# [EXCERPTED PASSAGE]
The reason I ask is that depending on what you mean by "allergic to coconut", on one hand you might be subbing something just as bad for her, and on the other she might tolerate soap made from coconut oil just fine.

For one thing, how well does she tolerate mass market soaps and detergents?  Most of them are made partly from coconut oil.


----------



## dragonblossom (Sep 14, 2013)

Robert, I couldn't say. She just said it's an irritant. She's a nurse, so I'll ask her to what degree and let her know it's a typical ingredient in commercial soaps. ^_^ If that's the case then she should be able to use my soap without problem as I do know she doesn't use any specially formulated soap.


----------



## ewenique (Sep 17, 2013)

Sometimes it's the percentage of coconut that can cause an irritation.  When I made a soap with 33% coconut, my daughter found it made her itchy, whereas all my other soaps with 20% or lower coconut never irritated her skin. My soaps typical superfat is between 6-8%.  Now my salt bars have high coconut 80%, but also a high superfat 20%, and she uses them no problem.

I do make a few soaps using palm kernel oil flakes instead of coconut.


----------



## sososo (Sep 17, 2013)

Alternative to Coconat Oil -> Castor oil + sugar (or honey).


----------



## judymoody (Sep 17, 2013)

With respect to bubbly lather, castor and sugar will help.  But too much castor can make your soap sticky.


----------



## namad (Sep 17, 2013)

You could always try a Olive oil soap with something else added, like Castor Oil - I have heard of Olive oil and Palm Oil only.


----------



## Hazel (Sep 17, 2013)

Hanna-Made Soaps said:


> I have heard of Olive oil and Palm Oil only.



Yup! It's called Palmolive.


----------



## namad (Sep 17, 2013)

Hazel said:


> Yup! It's called Palmolive.




That's Awesome. hahahahaha


----------



## Hazel (Sep 17, 2013)

I wasn't joking. http://en.wikipedia.org/wiki/Palmolive_(soap)



> In Milwaukee, Wisconsin, the B.J. Johnson Company was making a soap entirely of palm oil and olive oil, the formula of which was developed by B.J. Johnson in 1898. The soap was popular enough to rename their company after it - "Palmolive". Around the start of the 20th century Palmolive, which contained both palm and olive oils, was the world's best-selling soap.


----------



## namad (Sep 17, 2013)

I didn't think you were joking,  I just think it's hilarious because I never would have thunk it :S


----------



## sistrum (Sep 18, 2013)

# [INFORMATION SUPPLIED]
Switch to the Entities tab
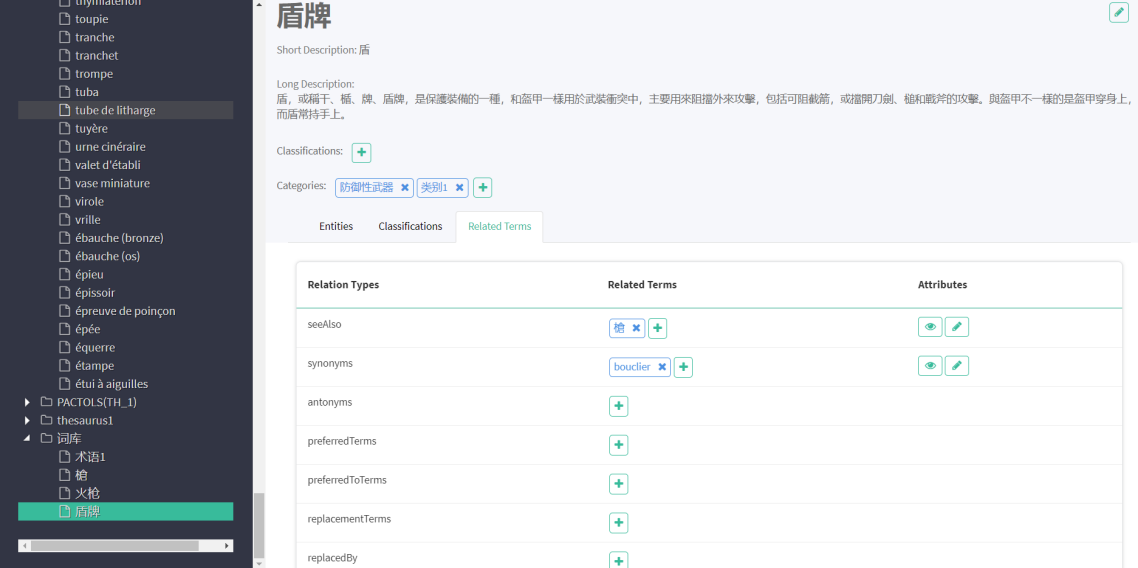This screenshot has width=1138, height=568. coord(336,227)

# [GIVEN TASK]
Transcribe the stretch of the coconut oil soap thread from "Robert, I couldn't" through "ewenique (Sep 17, 2013)".

# [WRITTEN REPLY]
Robert, I couldn't say. She just said it's an irritant. She's a nurse, so I'll ask her to what degree and let her know it's a typical ingredient in commercial soaps. ^_^ If that's the case then she should be able to use my soap without problem as I do know she doesn't use any specially formulated soap.


----------



## ewenique (Sep 17, 2013)